Pick out every line of the entries below that contains the word "window", and copy each one. Match case exactly.

# # # # #

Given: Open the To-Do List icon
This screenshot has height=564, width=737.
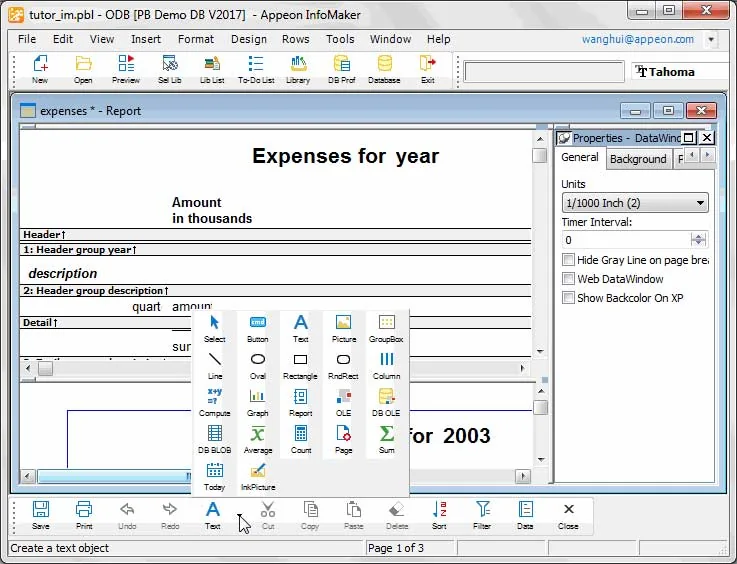Looking at the screenshot, I should point(256,70).
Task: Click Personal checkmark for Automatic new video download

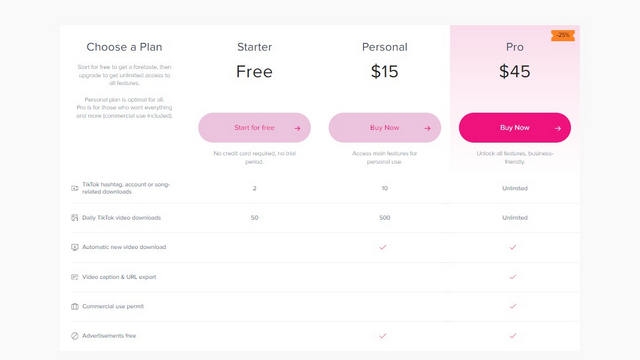Action: pyautogui.click(x=383, y=247)
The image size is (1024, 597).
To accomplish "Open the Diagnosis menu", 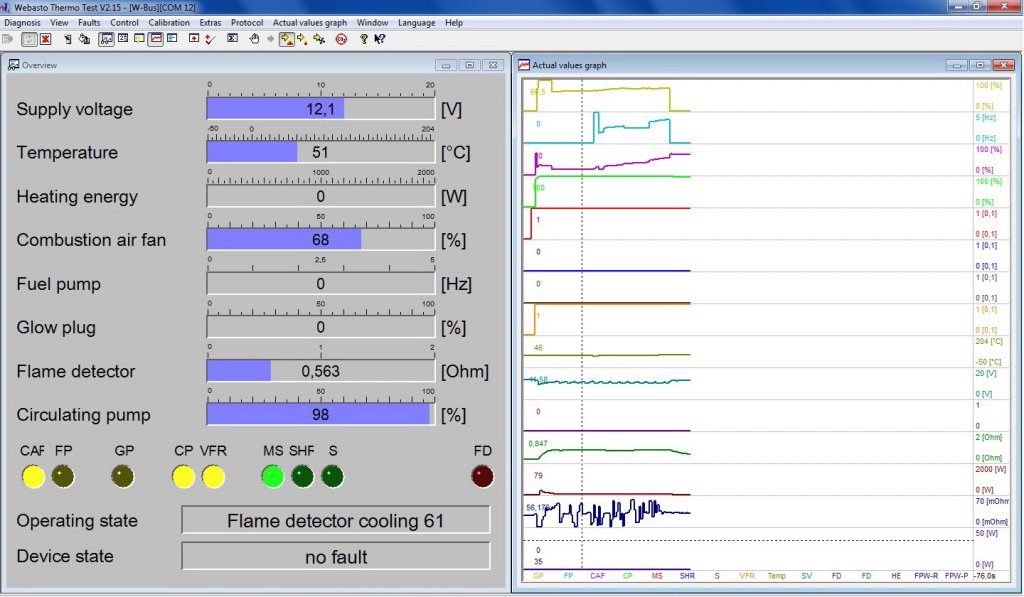I will coord(22,22).
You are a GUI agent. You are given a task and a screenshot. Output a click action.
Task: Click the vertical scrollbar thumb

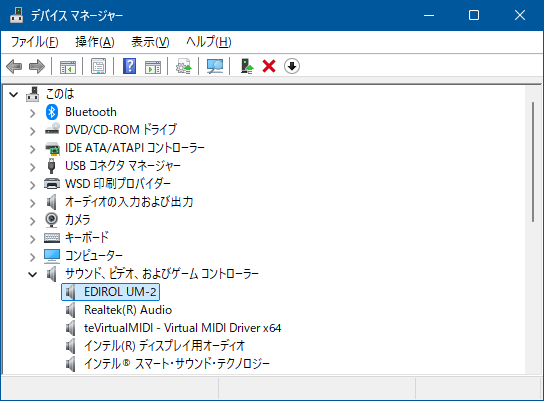click(533, 162)
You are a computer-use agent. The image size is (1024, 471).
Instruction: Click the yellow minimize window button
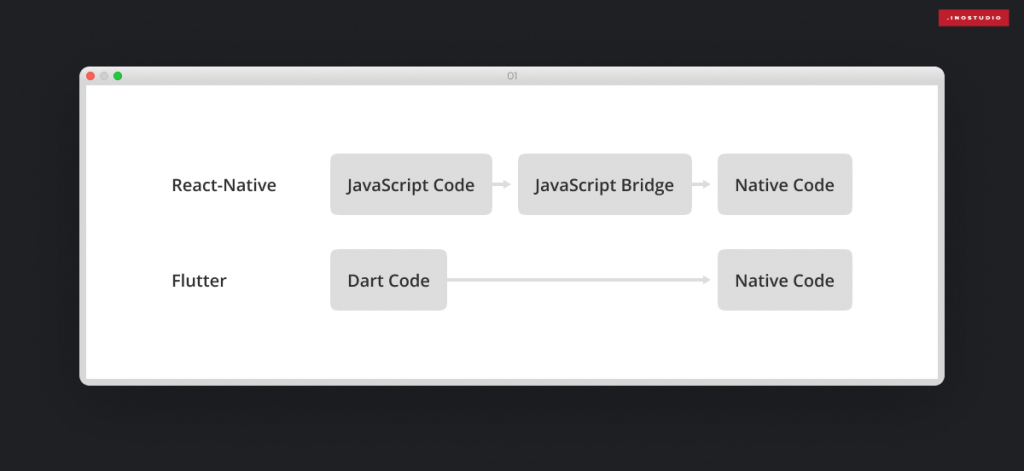[x=104, y=76]
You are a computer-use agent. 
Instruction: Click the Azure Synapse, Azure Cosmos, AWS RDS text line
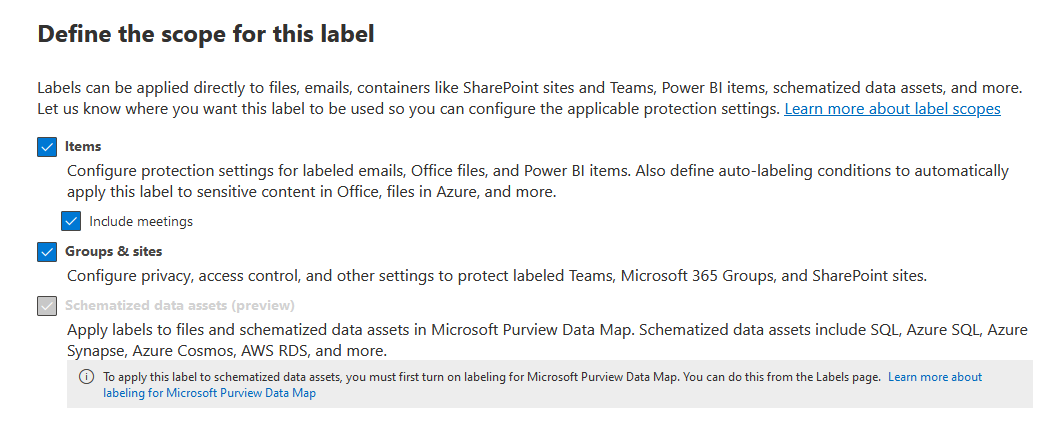(226, 351)
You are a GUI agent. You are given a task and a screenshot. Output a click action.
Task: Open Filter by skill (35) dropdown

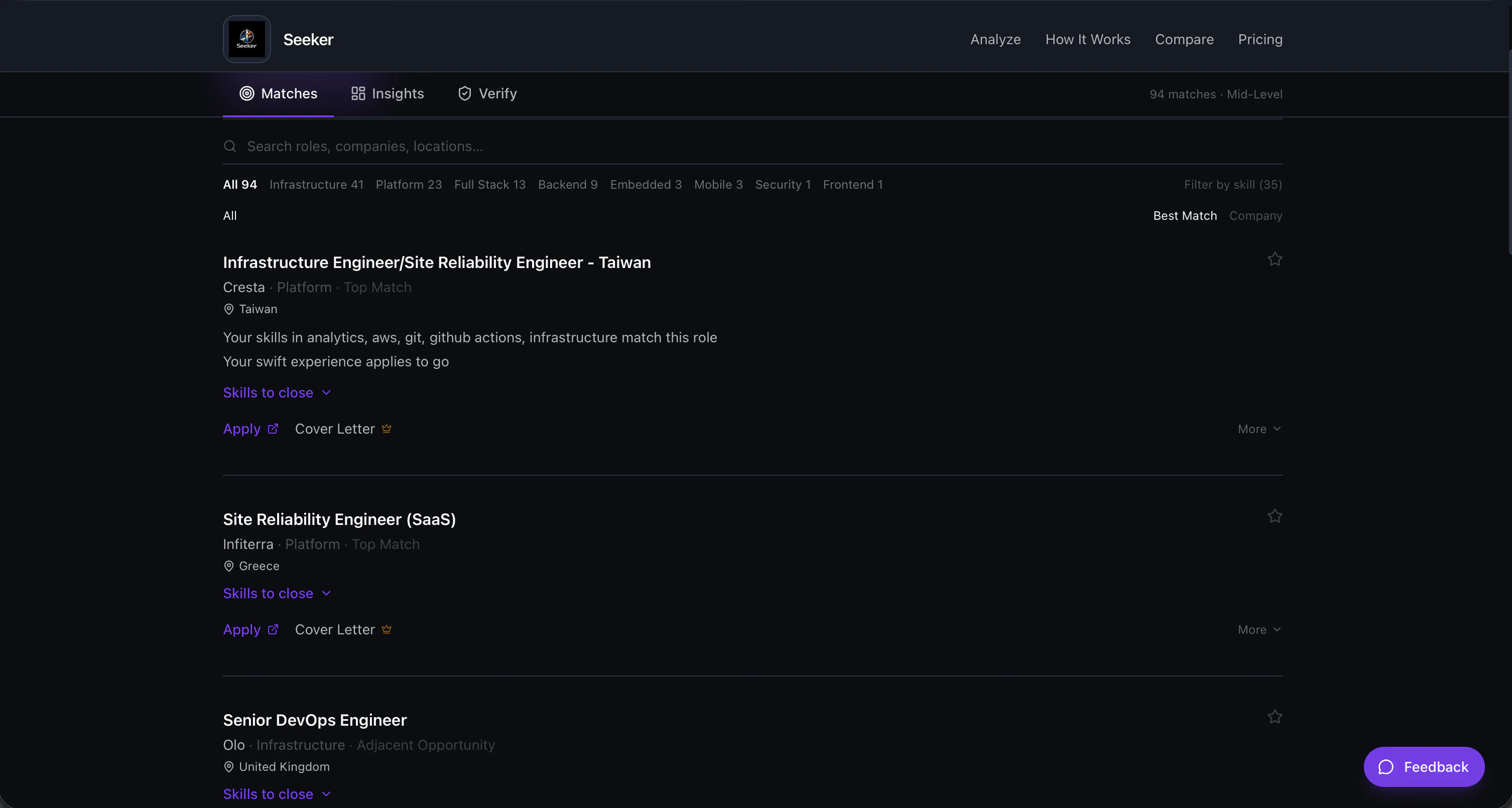tap(1232, 185)
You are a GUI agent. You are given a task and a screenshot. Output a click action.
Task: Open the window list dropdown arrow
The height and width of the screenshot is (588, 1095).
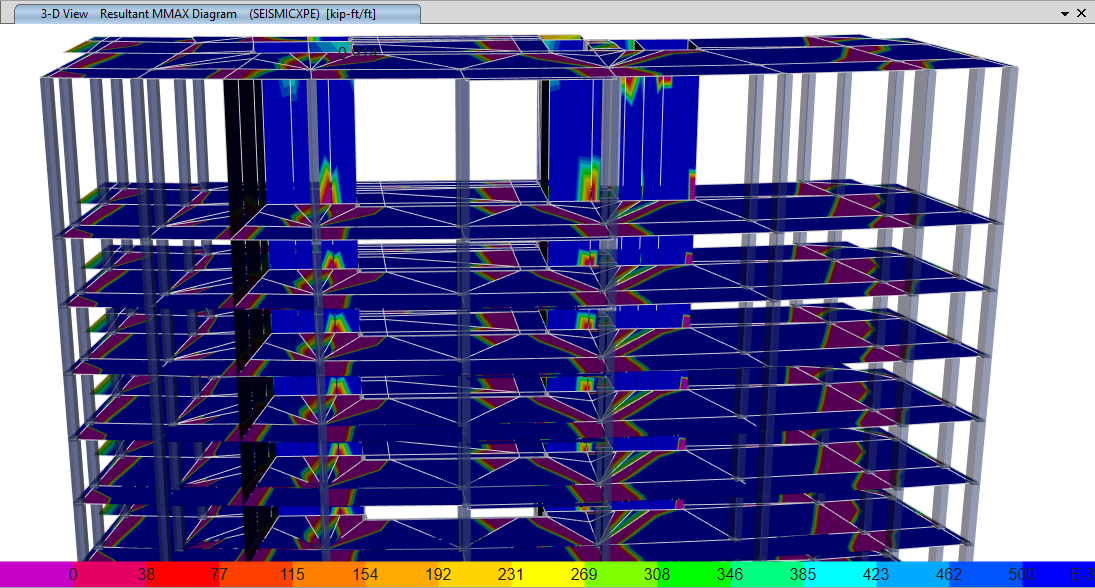pos(1064,14)
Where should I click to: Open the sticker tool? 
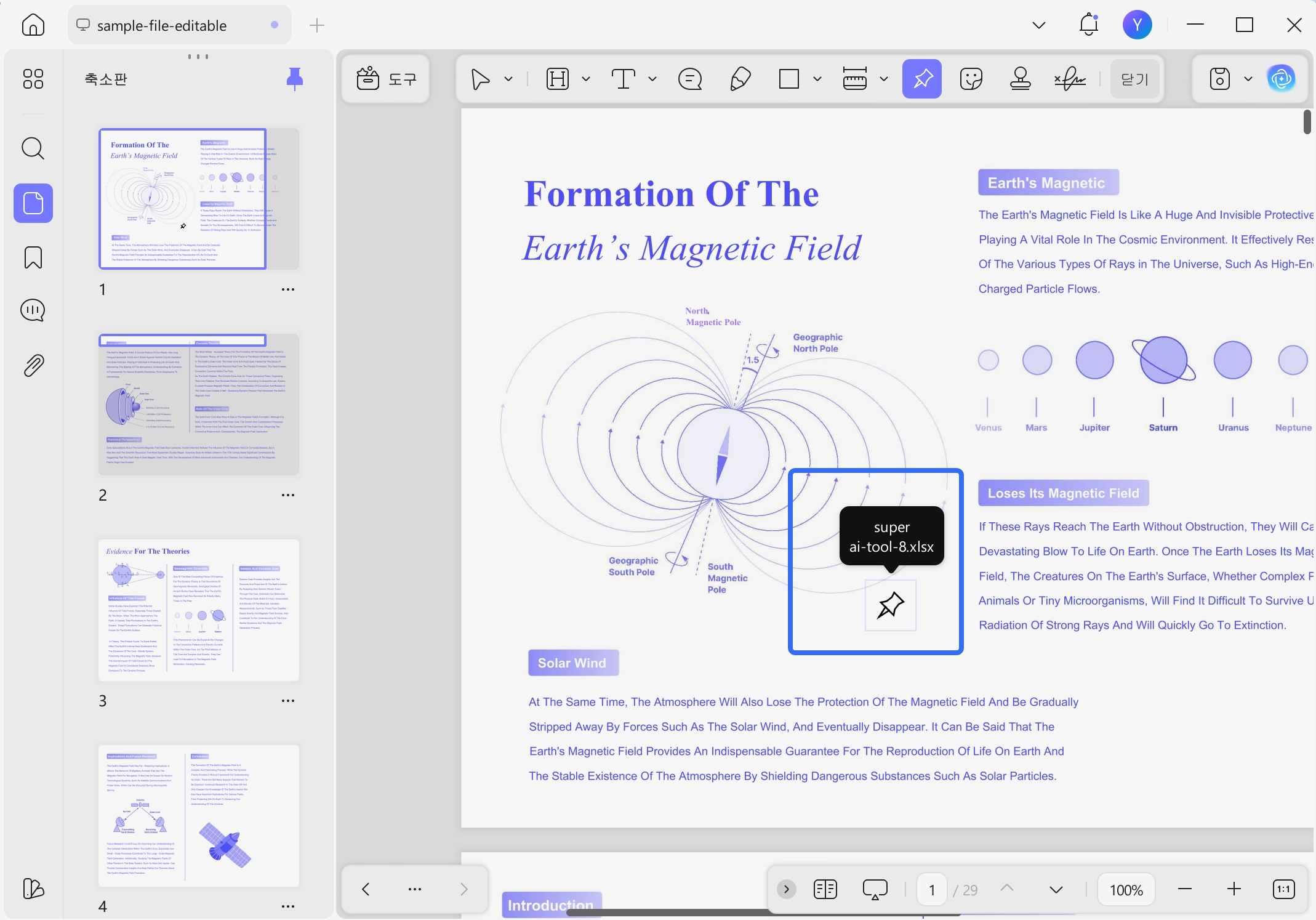click(971, 79)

# # # # #

• [Result of the exercise]
Instruction: Click the yellow minimize window button
Task: Open the window list dropdown arrow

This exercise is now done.